Interview: U.S. secrecy in trade, terror riles EU watchdog

Motivation behind trade partnership is to create a market with common standards and shared regulations

By Lorne Cook
Associated Press

BRUSSELS (AP) — The U.S. government’s restrictions on access to documents and its insistence on secrecy are undermining trust in trans-Atlantic trade talks and anti-terror data exchanges, the European Union’s transparency watchdog said Wednesday.

Discussions between the 28-nation EU and the U.S. to create a trade pact that would account for nearly half the global economy have dragged on since their launch in 2013, with the issue of secrecy prompting growing concern in Europe.

“There is a little clash of cultures, yes,” EU Ombudsman Emily O’Reilly told The Associated Press in an interview.

O’Reilly said some of the problems could be rooted in fears emanating from big scandals like the WikiLeaks diplomatic cables or the Edward Snowden revelations about U.S. data spying.

The motivation behind the Trans-Atlantic Trade and Investment Partnership is to create a market with common standards and regulations. The proposed trade pact touches on most aspects of commerce, from farming to health care to cosmetics.

O’Reilly is particularly concerned that the opaque nature of the negotiations is depriving people of information affecting their daily lives.

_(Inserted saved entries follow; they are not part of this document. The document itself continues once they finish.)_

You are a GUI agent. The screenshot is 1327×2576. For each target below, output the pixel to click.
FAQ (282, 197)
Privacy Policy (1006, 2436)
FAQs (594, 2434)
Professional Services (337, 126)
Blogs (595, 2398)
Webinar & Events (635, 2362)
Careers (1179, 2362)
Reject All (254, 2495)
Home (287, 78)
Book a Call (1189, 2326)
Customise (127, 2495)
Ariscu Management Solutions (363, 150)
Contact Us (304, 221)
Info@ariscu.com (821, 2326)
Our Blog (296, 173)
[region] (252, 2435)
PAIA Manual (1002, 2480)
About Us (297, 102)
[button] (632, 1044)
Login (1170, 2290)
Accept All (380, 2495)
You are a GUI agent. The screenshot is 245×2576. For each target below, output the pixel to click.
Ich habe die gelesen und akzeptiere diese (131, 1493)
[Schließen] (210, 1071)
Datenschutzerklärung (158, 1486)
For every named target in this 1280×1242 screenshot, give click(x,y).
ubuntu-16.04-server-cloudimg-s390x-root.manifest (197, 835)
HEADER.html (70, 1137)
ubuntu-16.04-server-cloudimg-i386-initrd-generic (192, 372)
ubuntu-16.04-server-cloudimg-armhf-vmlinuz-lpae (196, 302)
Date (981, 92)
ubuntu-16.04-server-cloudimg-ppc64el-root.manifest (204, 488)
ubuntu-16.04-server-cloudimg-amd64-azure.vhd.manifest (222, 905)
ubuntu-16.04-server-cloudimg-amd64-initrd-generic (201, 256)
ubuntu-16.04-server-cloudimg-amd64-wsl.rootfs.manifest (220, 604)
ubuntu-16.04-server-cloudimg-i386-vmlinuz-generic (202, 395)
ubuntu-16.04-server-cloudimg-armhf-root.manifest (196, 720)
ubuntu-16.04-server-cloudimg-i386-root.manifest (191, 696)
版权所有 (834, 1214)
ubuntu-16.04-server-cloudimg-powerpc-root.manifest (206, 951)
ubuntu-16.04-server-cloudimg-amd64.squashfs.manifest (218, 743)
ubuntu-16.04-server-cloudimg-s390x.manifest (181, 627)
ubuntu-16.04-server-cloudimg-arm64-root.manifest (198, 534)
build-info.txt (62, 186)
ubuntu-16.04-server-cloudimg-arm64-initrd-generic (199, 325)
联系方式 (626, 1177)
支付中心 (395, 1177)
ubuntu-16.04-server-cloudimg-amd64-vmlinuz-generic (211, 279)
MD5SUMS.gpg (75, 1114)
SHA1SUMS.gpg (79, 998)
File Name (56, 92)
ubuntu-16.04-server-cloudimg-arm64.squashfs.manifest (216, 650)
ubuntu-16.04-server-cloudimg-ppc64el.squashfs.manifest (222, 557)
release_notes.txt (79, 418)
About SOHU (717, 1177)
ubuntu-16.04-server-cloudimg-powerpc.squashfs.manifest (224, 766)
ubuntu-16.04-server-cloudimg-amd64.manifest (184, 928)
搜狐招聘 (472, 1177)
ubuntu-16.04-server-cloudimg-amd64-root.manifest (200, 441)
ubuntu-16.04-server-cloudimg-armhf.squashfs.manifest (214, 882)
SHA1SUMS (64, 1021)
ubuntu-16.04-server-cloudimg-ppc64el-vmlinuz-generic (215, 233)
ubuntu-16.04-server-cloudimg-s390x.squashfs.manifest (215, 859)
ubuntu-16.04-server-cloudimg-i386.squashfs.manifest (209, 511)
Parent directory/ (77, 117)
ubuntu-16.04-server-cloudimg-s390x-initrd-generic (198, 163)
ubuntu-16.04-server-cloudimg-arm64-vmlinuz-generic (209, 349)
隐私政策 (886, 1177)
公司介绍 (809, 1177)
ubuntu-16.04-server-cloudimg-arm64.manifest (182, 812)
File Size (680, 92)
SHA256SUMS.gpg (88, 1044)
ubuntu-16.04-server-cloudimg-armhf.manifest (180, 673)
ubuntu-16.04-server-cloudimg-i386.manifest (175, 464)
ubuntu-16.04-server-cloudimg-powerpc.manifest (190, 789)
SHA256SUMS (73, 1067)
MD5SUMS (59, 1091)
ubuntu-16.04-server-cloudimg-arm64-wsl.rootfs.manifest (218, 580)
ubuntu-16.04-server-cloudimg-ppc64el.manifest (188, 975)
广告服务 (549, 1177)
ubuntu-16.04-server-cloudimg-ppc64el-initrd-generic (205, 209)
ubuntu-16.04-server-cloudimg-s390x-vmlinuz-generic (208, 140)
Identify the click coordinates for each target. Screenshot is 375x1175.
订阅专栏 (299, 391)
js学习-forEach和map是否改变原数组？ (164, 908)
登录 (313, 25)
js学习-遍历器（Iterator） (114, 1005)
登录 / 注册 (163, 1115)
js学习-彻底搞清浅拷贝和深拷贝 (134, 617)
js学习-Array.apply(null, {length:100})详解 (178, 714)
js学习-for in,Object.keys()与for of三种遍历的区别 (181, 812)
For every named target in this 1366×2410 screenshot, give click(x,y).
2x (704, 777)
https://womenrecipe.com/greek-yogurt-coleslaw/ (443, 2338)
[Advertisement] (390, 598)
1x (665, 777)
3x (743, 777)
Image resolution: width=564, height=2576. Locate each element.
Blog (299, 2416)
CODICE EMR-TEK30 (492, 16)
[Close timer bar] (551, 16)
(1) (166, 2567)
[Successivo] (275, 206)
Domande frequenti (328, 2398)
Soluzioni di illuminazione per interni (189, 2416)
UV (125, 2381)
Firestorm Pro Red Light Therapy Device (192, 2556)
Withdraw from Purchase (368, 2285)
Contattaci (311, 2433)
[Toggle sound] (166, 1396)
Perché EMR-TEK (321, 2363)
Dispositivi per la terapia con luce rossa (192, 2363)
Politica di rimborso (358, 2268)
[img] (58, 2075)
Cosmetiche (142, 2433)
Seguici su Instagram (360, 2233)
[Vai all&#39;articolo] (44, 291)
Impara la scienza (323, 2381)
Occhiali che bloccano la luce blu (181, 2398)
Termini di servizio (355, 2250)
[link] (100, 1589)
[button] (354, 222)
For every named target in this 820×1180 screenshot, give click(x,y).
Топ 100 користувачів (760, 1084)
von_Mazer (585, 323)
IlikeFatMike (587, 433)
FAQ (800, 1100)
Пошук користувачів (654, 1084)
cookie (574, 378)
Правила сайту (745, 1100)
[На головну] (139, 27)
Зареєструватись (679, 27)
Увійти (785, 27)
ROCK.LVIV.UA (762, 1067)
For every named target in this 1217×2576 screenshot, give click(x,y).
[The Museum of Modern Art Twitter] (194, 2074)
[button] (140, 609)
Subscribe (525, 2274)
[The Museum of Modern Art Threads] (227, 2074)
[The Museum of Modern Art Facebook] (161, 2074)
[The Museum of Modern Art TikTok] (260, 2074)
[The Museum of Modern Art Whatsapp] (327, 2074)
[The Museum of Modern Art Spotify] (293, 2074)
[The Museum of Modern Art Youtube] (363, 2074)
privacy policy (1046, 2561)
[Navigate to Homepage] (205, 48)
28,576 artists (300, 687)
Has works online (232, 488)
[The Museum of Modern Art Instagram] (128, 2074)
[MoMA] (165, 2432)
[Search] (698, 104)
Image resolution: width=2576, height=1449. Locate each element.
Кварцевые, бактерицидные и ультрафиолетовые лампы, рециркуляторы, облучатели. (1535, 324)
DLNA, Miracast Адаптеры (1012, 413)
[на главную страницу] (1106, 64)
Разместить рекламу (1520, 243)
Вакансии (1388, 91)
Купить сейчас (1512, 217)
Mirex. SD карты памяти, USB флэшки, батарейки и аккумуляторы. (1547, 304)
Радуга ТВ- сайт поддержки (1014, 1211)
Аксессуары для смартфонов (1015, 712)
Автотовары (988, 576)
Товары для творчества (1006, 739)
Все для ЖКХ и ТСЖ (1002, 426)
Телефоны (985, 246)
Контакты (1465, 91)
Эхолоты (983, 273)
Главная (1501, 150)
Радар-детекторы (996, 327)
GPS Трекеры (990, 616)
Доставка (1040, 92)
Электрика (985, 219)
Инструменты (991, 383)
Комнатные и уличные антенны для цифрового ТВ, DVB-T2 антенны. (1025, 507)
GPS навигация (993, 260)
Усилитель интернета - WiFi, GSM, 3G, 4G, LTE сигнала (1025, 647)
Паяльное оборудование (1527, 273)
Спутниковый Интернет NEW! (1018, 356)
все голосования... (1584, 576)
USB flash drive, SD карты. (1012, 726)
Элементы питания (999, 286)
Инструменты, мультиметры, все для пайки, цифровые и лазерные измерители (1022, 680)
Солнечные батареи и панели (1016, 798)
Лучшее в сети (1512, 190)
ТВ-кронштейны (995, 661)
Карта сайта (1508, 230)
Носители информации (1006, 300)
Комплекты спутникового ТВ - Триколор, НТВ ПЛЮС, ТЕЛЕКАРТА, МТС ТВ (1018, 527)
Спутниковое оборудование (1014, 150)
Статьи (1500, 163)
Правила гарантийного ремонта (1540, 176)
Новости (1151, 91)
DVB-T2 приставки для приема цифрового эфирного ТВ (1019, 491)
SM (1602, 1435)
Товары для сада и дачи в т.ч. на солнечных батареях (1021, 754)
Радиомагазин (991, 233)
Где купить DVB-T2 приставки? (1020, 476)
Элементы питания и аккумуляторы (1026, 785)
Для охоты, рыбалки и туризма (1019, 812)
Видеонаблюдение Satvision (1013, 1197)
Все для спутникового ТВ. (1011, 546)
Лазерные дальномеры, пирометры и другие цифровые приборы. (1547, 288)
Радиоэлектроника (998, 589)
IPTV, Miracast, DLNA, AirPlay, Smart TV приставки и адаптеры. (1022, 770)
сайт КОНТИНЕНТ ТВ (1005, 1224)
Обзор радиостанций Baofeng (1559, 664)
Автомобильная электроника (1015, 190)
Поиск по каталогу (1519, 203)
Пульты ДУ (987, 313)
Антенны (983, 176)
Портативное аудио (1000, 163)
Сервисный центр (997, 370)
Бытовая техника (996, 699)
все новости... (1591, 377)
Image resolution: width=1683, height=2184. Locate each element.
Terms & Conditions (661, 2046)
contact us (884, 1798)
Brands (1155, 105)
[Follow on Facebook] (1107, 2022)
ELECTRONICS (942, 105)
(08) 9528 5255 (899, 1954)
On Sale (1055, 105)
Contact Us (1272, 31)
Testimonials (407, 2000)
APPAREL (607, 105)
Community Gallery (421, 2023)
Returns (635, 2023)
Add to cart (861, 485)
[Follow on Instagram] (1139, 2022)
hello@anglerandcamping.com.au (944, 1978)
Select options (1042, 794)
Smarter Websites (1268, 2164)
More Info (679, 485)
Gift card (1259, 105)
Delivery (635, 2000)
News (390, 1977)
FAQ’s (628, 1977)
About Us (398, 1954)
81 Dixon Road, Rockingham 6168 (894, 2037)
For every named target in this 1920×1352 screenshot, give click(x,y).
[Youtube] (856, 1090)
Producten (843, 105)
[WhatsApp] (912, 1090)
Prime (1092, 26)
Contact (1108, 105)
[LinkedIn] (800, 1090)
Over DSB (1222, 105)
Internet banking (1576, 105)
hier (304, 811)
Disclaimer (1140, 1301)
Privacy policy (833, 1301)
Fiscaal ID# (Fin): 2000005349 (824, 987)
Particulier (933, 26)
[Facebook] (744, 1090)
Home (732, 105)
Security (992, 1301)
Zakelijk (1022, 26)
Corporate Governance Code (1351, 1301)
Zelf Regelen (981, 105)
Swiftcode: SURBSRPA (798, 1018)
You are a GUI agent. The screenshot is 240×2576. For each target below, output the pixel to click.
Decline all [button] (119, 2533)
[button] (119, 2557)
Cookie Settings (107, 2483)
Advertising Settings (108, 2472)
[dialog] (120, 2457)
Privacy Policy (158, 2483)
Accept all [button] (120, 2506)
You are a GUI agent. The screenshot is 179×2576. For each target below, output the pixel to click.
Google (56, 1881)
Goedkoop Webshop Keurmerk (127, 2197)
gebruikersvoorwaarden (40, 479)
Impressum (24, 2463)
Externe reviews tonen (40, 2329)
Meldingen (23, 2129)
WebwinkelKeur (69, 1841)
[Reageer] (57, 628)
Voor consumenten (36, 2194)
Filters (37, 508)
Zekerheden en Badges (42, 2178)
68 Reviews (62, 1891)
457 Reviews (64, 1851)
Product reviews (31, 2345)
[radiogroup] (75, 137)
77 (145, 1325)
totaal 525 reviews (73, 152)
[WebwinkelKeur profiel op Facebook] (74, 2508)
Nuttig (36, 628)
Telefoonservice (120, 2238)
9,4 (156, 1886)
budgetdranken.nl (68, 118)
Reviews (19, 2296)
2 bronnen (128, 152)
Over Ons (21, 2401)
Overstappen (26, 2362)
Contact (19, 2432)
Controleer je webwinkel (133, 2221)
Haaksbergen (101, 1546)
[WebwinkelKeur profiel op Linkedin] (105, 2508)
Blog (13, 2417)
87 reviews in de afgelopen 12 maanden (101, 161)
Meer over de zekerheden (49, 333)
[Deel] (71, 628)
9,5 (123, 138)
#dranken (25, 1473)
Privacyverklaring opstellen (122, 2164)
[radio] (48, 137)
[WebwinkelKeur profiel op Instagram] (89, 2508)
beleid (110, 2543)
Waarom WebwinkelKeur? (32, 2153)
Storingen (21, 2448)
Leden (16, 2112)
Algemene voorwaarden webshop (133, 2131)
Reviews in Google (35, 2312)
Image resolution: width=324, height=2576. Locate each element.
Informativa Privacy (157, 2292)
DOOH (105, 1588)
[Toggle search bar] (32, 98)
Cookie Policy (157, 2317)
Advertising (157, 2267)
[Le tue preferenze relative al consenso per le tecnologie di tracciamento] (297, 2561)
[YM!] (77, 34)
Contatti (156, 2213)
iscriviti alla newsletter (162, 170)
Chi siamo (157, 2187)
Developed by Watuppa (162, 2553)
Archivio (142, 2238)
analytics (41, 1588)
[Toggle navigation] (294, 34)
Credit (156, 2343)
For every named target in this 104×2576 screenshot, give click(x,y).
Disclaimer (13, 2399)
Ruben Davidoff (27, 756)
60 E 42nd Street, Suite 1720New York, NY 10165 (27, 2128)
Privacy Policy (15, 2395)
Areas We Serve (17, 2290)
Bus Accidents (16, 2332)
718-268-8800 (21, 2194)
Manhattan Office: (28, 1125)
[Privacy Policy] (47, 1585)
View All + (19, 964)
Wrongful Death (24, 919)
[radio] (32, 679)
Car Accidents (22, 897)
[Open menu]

The EU Commission, which negotiates for its 28 member nations, is campaigning to have negotiating texts made public but anything that references the U.S. position has yet to make it into the public arena.

The U.S. mission in Brussels said in a statement that trade talks “must balance transparency, a principle the United States holds dear, with the confidentiality necessary for negotiators to share the information and have the frank conversations that are essential to concluding trade agreements.”

It also underlined that the U.S. and the EU Commission are making negotiating documents available to European officials in the member countries.

“I understand that these are trade negotiations and that people want to protect their negotiating positions,” O’Reilly said. “But there needs to be transparency at the point of draft decisions.”

O’Reilly recently walked away from a meeting on transparency with the U.S. ambassador even though the two have good personal contacts.

“He didn’t get my role as European Ombudsman and I didn’t get his not getting my role as Ombudsman,” she said. “They weren’t trusting EU institutions and I thought that was a problem.”

Another concern stems from the U.S. Treasury’s refusal to allow what she considers to be proper EU oversight of the agreement under which the United States tracks terrorist finances using personal data from Europe. The terror financing agreement has the EU police agency Europol supervise the way things are done on the European side and issue regular reports on the process.

Recently, O’Reilly was denied access to a Europol report by the U.S. Treasury.

“For the first time in its 20-year history, the European Ombudsman was denied its right under statute to inspect an EU institution document, even under the guarantee of full confidentiality,” O’Reilly told EU lawmakers.

EU Parliament lawyers have been dealing with the issue but the U.S. Treasury insists it is in full compliance on oversight of the agreement and that the lawyers concur.
“The Terrorist Finance Tracking Program is essential for tracking and pursuing terrorists worldwide, and we will continue to work closely with all of our European counterparts to implement the program with as much transparency as possible,” Treasury spokesperson Hagar Chemali said. “The European Ombudsman has acknowledged the European Parliament Legal Services’ determination that Europol acted appropriately in denying her access to the classified document.”

At her office in Brussels — within easy reach of all the main EU institutions — O’Reilly wondered aloud how the EU Commission can handle balancing public demands for transparency on issues that impact citizens’ lives while U.S. authorities seem to keep putting up roadblocks.

“We’re in a new era. The younger generation won’t understand the lack of transparency. They won’t tolerate it,” she said.